What a Difference a Year Makes
by Kevin Ryder
What a difference a Year Makes
By Kevin Ryder
I arrived in Cam Ranh Bay, Vietnam in July of 1968 along with about a half million other guys. The long white barracks we were assigned to was full of new guys. Some months later, I was still laughing at myself remembering how the barracks emptied out to check out the first Vietnamese someone spotted. She was a momason washing laundry! After a few days of squinting in the bright sun shine and looking at the purple mountains and blue green ocean at Cam Ranh, someone came around with our papers to escort us up to our unit based in some place to the north called Pleiku. Talk about not having a clue! We boarded a C-141 for the flight north. Just as we approached the airstrip in Pleiku, the flight chief on board told us that the pilot could not get the landing gear down and we were turning around to belly land at a strip in Saigon that was made for just for this type emergency. I sat there thinking that I was going to die in Vietnam without even getting my new fatigues dirty or firing a shot. Fortunately, whatever the pilot did, he got the landing gear down and we landed at Saigon without a glitch. We slept on the strip somewhere that night and started out the next morning for Pleiku in the same plane. We were processed through the new guy center and I was assigned to Delta Co 2/35th.

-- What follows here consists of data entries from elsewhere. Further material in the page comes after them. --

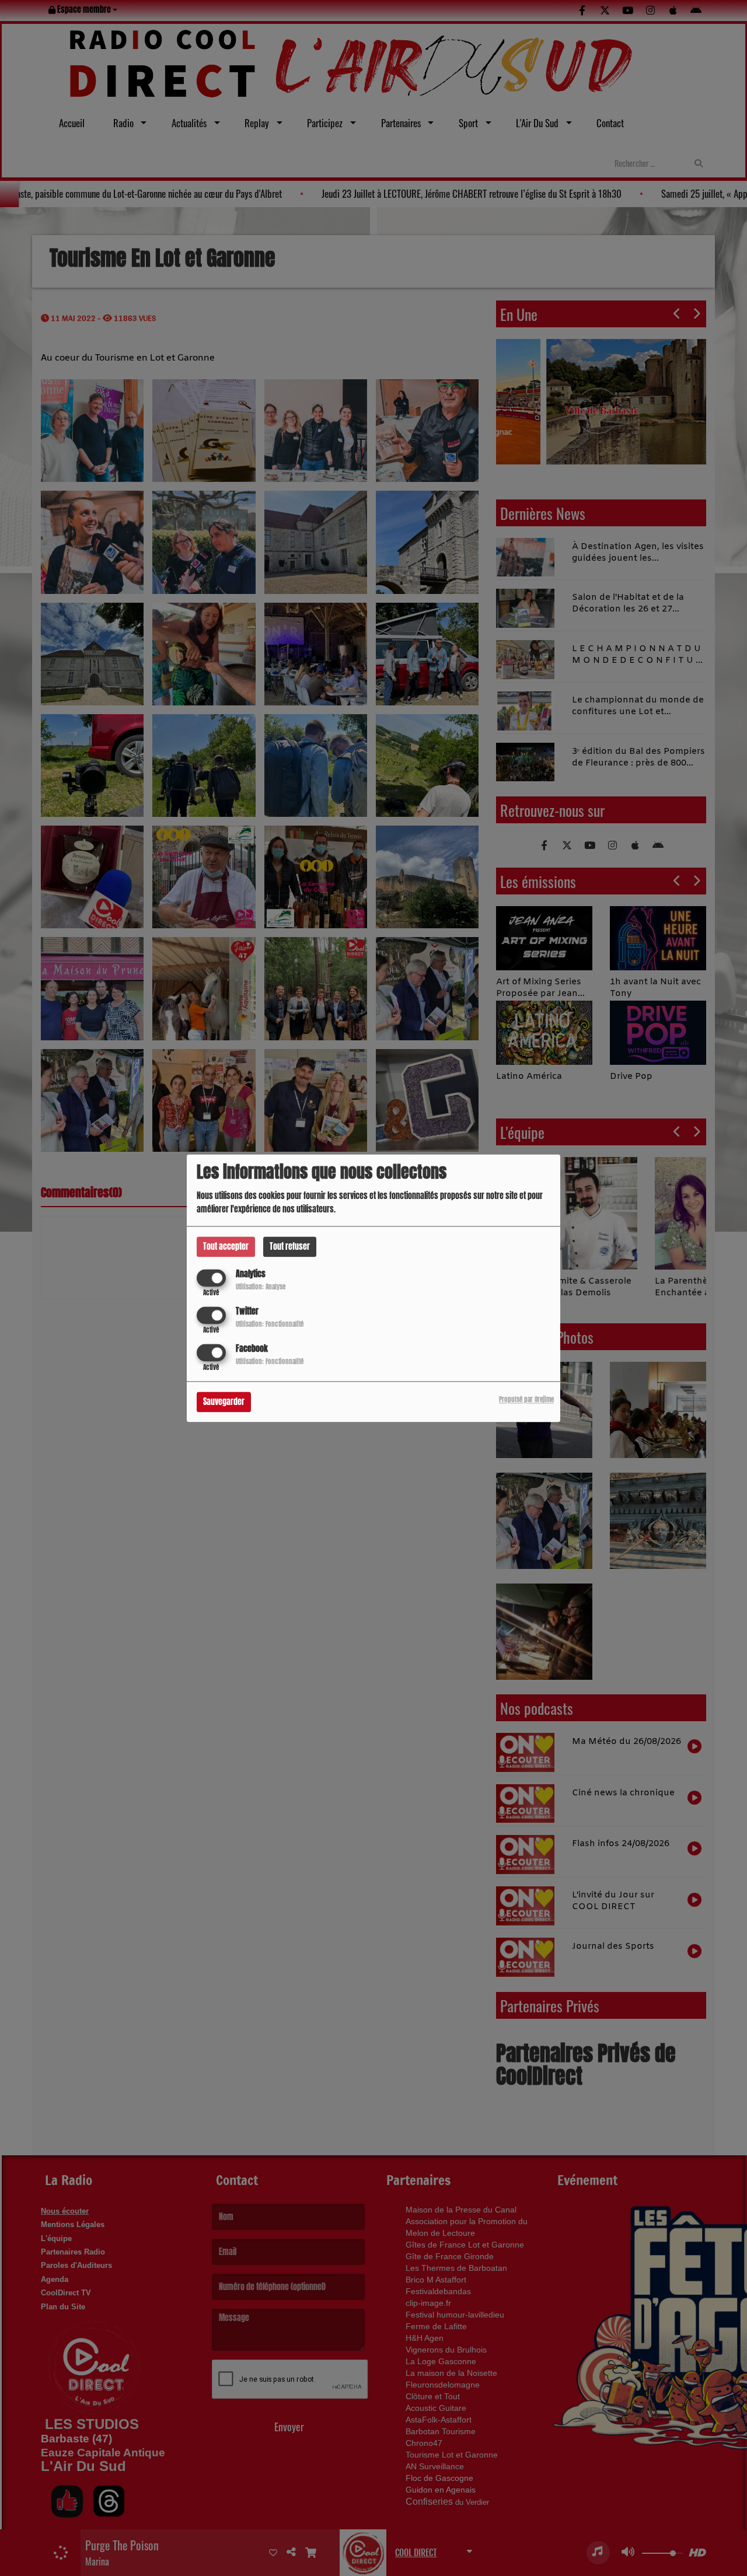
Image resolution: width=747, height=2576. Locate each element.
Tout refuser (290, 1246)
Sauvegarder (224, 1402)
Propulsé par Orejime (526, 1399)
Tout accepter (226, 1246)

I caught up with Delta Co at an old French firebase in Bam Me Thuot where I met all the guys in the third platoon. That night a short-timer named Holly and myself were assigned to guard a deuce 1/2 truck that was stuck in the mud on the road near the firebase. The next day the company saddled up and humped to a new location on some long forgotten hilltop. From there we began running short range recon patrols. (SRRPs)The srrp squads were usually made up of 4 or 5 guys, with one of the guys carrying a radio. The unit stayed out for 2 nights and returned the third day. We never went out with a gun team. The idea was to travel light and not to make contact and certainly not to try an ambush. Our mission was to set up near a trail or village and call in artillery or mortars on the enemy and then to disappear. On my first mission I was out with four other guys. On the first or second day, we were a bit lost and trying to find our position where we'd plan to set up. One of the guys known as "Flame", he carried a flamethrower before I got to the company, climbed a tree to get his bearings. He made it about half way up the tree and then slid all the way down to the ground. He told us there was a column of NVA walking down the middle of the field we were right next to. We all crawled off into the tree line and waited. I was kneeling behind a bush and trying to make myself skinnier but didn't move a muscle. I watched their point man turning his head from side to side while he talked to the men behind him. At one point, as his head turned, our eyes met. He jerked around to point me out to his column and I shot him. One second later, both sides opened up. We tried to pull back into more cover but in the opening barrage, one of our guys was shot dead and another was wounded in the foot. By the grace of God, we were able to break contact. The last thing you wanted to do was to engage what was probably a full platoon or more with five men and no machine gun. As it turned out, we were very close to our hilltop base and a platoon rushed out to our aid. Beside the loss of two men, the worst part of the day was yet to come. After we all returned to the hilltop base, someone from Division came to tell us that the column of men who we all thought were NVA were actually South Vietnamese troops (ARVNS) who had wandered into our area of operation. Within a day or two we humped off that hilltop to pull security at an artillery firebase known as "Mud hole."